REQUIRED ACTION » Output the lines from the one holding "You are a GUI" to the end of the entries that follow, exactly and only those, minus any pictures.

LISTED ENTRIES »
*-*-*
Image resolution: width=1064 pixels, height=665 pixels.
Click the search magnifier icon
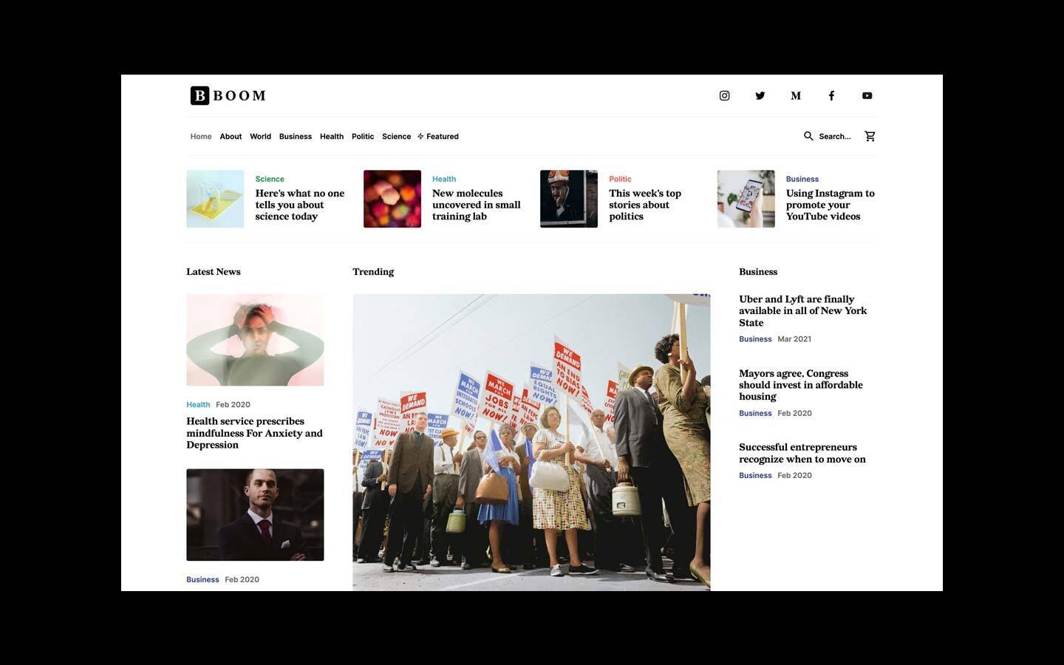pyautogui.click(x=809, y=136)
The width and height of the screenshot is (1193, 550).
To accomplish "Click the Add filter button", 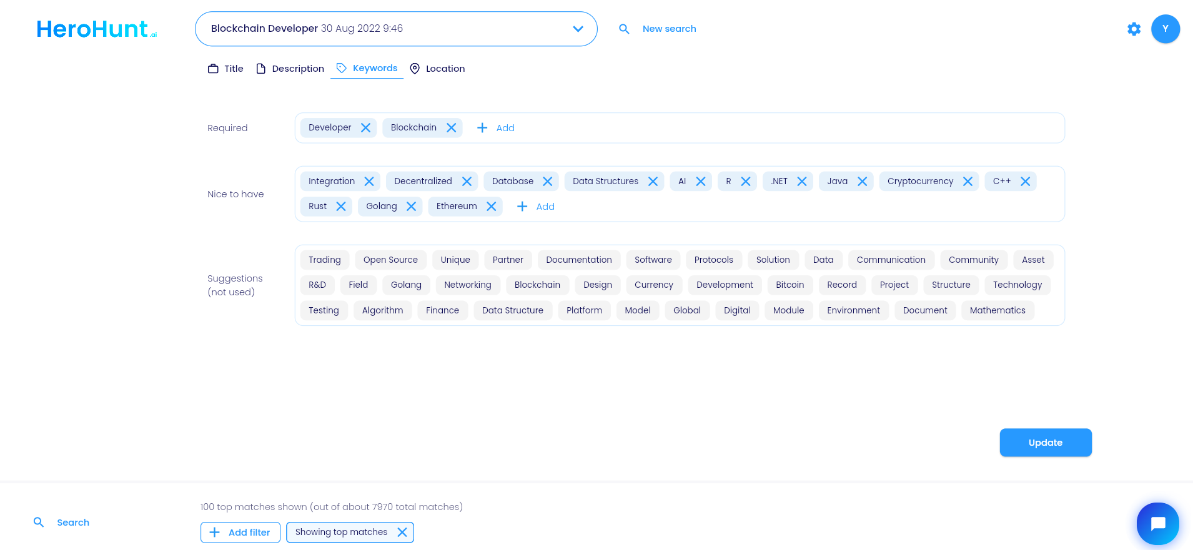I will point(240,533).
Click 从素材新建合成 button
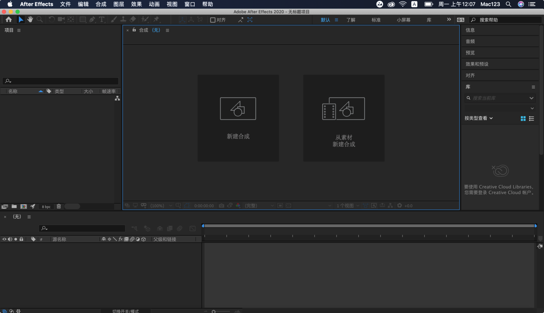544x313 pixels. tap(344, 118)
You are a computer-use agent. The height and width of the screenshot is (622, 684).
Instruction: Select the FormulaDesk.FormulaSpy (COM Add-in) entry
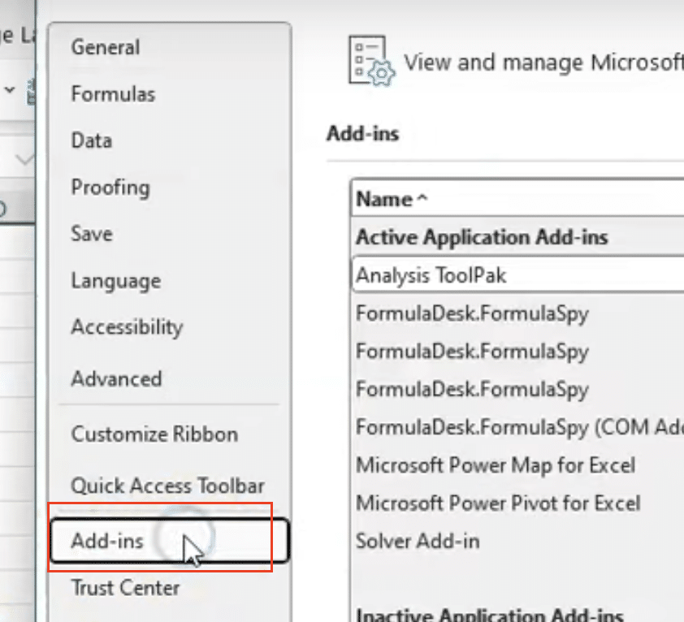520,427

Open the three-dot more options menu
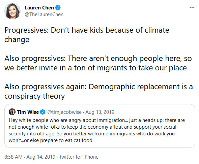point(192,8)
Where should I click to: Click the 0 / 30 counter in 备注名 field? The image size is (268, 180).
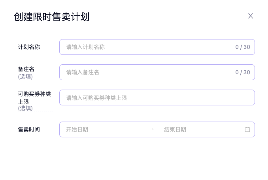click(243, 72)
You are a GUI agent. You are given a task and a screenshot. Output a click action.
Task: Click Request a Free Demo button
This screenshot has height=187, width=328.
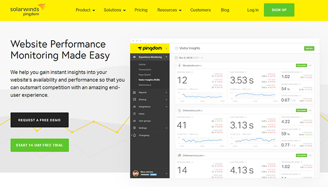[x=39, y=120]
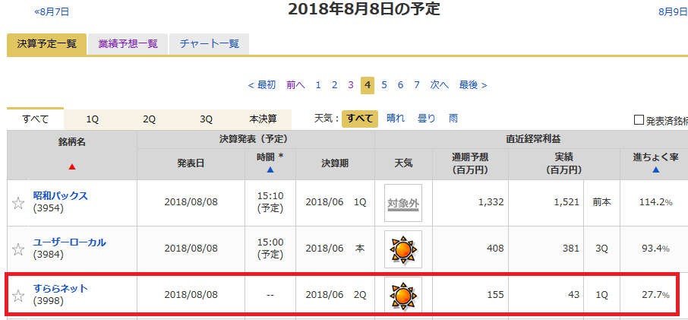Sort by 進ちょく率 using blue triangle

coord(655,170)
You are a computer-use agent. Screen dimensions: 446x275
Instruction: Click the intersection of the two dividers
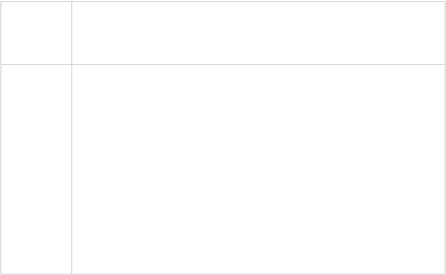71,65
*-*-*
ANSWER TO THE PROBLEM »
You are a GUI agent. You are given a task and a screenshot. Output a click action.
Task: Click Request a Free Demo button
This screenshot has height=187, width=328.
[x=39, y=120]
Sort by 進ちょく率 using blue triangle

coord(655,170)
You are a computer-use agent. Screen dimensions: 446x275
Instruction: Click the intersection of the two dividers
71,65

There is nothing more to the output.